Write out each of the lines below word for word, leaving every character unchanged.

########################################

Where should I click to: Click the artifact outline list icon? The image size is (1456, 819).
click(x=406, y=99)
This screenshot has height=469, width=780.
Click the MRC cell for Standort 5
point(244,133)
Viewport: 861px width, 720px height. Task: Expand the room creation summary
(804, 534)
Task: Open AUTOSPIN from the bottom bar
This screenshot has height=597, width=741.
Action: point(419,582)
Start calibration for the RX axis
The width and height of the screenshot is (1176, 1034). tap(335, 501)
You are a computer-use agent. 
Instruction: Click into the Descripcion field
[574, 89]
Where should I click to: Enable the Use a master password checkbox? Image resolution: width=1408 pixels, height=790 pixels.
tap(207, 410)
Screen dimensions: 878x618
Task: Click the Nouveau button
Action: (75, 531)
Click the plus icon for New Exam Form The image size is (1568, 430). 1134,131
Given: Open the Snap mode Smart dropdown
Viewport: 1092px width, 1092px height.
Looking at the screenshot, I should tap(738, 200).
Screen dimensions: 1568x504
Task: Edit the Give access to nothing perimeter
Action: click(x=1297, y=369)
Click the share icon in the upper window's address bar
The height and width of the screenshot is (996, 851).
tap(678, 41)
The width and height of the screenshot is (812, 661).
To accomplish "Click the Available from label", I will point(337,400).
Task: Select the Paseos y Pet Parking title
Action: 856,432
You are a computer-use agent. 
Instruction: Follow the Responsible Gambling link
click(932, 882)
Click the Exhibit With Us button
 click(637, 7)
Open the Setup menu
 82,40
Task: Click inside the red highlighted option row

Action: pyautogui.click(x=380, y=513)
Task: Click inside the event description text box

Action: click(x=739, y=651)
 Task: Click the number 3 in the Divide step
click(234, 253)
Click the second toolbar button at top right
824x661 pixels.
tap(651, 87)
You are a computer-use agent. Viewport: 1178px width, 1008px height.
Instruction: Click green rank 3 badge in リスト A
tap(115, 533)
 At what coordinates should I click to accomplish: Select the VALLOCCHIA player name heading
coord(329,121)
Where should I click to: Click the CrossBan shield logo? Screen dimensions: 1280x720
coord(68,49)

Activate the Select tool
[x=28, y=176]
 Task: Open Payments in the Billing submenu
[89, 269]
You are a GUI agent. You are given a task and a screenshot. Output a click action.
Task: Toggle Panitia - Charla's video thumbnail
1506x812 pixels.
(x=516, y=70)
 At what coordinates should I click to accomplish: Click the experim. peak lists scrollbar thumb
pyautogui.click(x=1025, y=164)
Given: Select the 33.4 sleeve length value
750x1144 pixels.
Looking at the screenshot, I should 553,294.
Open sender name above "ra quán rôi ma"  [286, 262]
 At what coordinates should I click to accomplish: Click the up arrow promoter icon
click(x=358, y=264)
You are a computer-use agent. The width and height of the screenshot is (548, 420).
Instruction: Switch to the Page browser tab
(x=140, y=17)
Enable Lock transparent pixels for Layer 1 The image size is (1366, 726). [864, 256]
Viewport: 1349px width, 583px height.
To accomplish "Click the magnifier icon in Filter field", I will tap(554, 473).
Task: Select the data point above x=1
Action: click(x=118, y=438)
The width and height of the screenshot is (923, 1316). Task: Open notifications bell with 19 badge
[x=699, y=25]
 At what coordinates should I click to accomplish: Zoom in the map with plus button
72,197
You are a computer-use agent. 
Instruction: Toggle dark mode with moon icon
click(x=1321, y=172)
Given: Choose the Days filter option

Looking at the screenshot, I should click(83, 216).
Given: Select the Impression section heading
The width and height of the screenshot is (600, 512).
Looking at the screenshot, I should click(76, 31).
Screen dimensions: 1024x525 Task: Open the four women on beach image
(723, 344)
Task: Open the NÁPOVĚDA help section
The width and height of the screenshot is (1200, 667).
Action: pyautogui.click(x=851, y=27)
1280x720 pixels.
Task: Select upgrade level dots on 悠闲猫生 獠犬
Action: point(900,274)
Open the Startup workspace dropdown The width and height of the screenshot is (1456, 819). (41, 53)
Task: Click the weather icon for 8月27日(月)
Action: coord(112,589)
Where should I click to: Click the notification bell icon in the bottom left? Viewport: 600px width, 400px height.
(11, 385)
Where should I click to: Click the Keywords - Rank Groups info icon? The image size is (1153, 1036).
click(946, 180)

########################################

# [Final result]
Where should I click to: Click the artifact outline list icon? The image size is (1456, 819).
click(x=406, y=99)
This screenshot has height=469, width=780.
Click the MRC cell for Standort 5
point(244,133)
Viewport: 861px width, 720px height. Task: Expand the room creation summary
(804, 534)
Task: Open AUTOSPIN from the bottom bar
This screenshot has height=597, width=741.
Action: point(419,582)
Start calibration for the RX axis
The width and height of the screenshot is (1176, 1034). tap(335, 501)
You are a computer-use agent. 
Instruction: Click into the Descripcion field
[574, 89]
Where should I click to: Enable the Use a master password checkbox? Image resolution: width=1408 pixels, height=790 pixels.
tap(207, 410)
Screen dimensions: 878x618
Task: Click the Nouveau button
Action: (75, 531)
Click the plus icon for New Exam Form The image size is (1568, 430). 1134,131
Given: Open the Snap mode Smart dropdown
Viewport: 1092px width, 1092px height.
Looking at the screenshot, I should tap(738, 200).
Screen dimensions: 1568x504
Task: Edit the Give access to nothing perimeter
Action: click(x=1297, y=369)
Click the share icon in the upper window's address bar
The height and width of the screenshot is (996, 851).
tap(678, 41)
The width and height of the screenshot is (812, 661).
To accomplish "Click the Available from label", I will point(337,400).
Task: Select the Paseos y Pet Parking title
Action: 856,432
You are a computer-use agent. 
Instruction: Follow the Responsible Gambling link
click(932, 882)
Click the Exhibit With Us button
 click(637, 7)
Open the Setup menu
 82,40
Task: Click inside the red highlighted option row

Action: pyautogui.click(x=380, y=513)
Task: Click inside the event description text box

Action: click(x=739, y=651)
 Task: Click the number 3 in the Divide step
click(234, 253)
Click the second toolbar button at top right
824x661 pixels.
tap(651, 87)
You are a computer-use agent. Viewport: 1178px width, 1008px height.
Instruction: Click green rank 3 badge in リスト A
tap(115, 533)
 At what coordinates should I click to accomplish: Select the VALLOCCHIA player name heading
coord(329,121)
Where should I click to: Click the CrossBan shield logo? Screen dimensions: 1280x720
coord(68,49)

Activate the Select tool
[x=28, y=176]
 Task: Open Payments in the Billing submenu
[89, 269]
You are a GUI agent. You are given a task and a screenshot. Output a click action.
Task: Toggle Panitia - Charla's video thumbnail
1506x812 pixels.
(x=516, y=70)
 At what coordinates should I click to accomplish: Click the experim. peak lists scrollbar thumb
pyautogui.click(x=1025, y=164)
Given: Select the 33.4 sleeve length value
750x1144 pixels.
Looking at the screenshot, I should 553,294.
Open sender name above "ra quán rôi ma"  [286, 262]
 At what coordinates should I click to accomplish: Click the up arrow promoter icon
click(x=358, y=264)
You are a computer-use agent. The width and height of the screenshot is (548, 420).
Instruction: Switch to the Page browser tab
(x=140, y=17)
Enable Lock transparent pixels for Layer 1 The image size is (1366, 726). [864, 256]
Viewport: 1349px width, 583px height.
To accomplish "Click the magnifier icon in Filter field", I will tap(554, 473).
Task: Select the data point above x=1
Action: click(x=118, y=438)
The width and height of the screenshot is (923, 1316). Task: Open notifications bell with 19 badge
[x=699, y=25]
 At what coordinates should I click to accomplish: Zoom in the map with plus button
72,197
You are a computer-use agent. 
Instruction: Toggle dark mode with moon icon
click(x=1321, y=172)
Given: Choose the Days filter option

Looking at the screenshot, I should click(83, 216).
Given: Select the Impression section heading
The width and height of the screenshot is (600, 512).
Looking at the screenshot, I should click(76, 31).
Screen dimensions: 1024x525 Task: Open the four women on beach image
(723, 344)
Task: Open the NÁPOVĚDA help section
The width and height of the screenshot is (1200, 667).
Action: pyautogui.click(x=851, y=27)
1280x720 pixels.
Task: Select upgrade level dots on 悠闲猫生 獠犬
Action: point(900,274)
Open the Startup workspace dropdown The width and height of the screenshot is (1456, 819). (41, 53)
Task: Click the weather icon for 8月27日(月)
Action: coord(112,589)
Where should I click to: Click the notification bell icon in the bottom left? Viewport: 600px width, 400px height.
(11, 385)
Where should I click to: Click the Keywords - Rank Groups info icon? The image size is (1153, 1036).
click(946, 180)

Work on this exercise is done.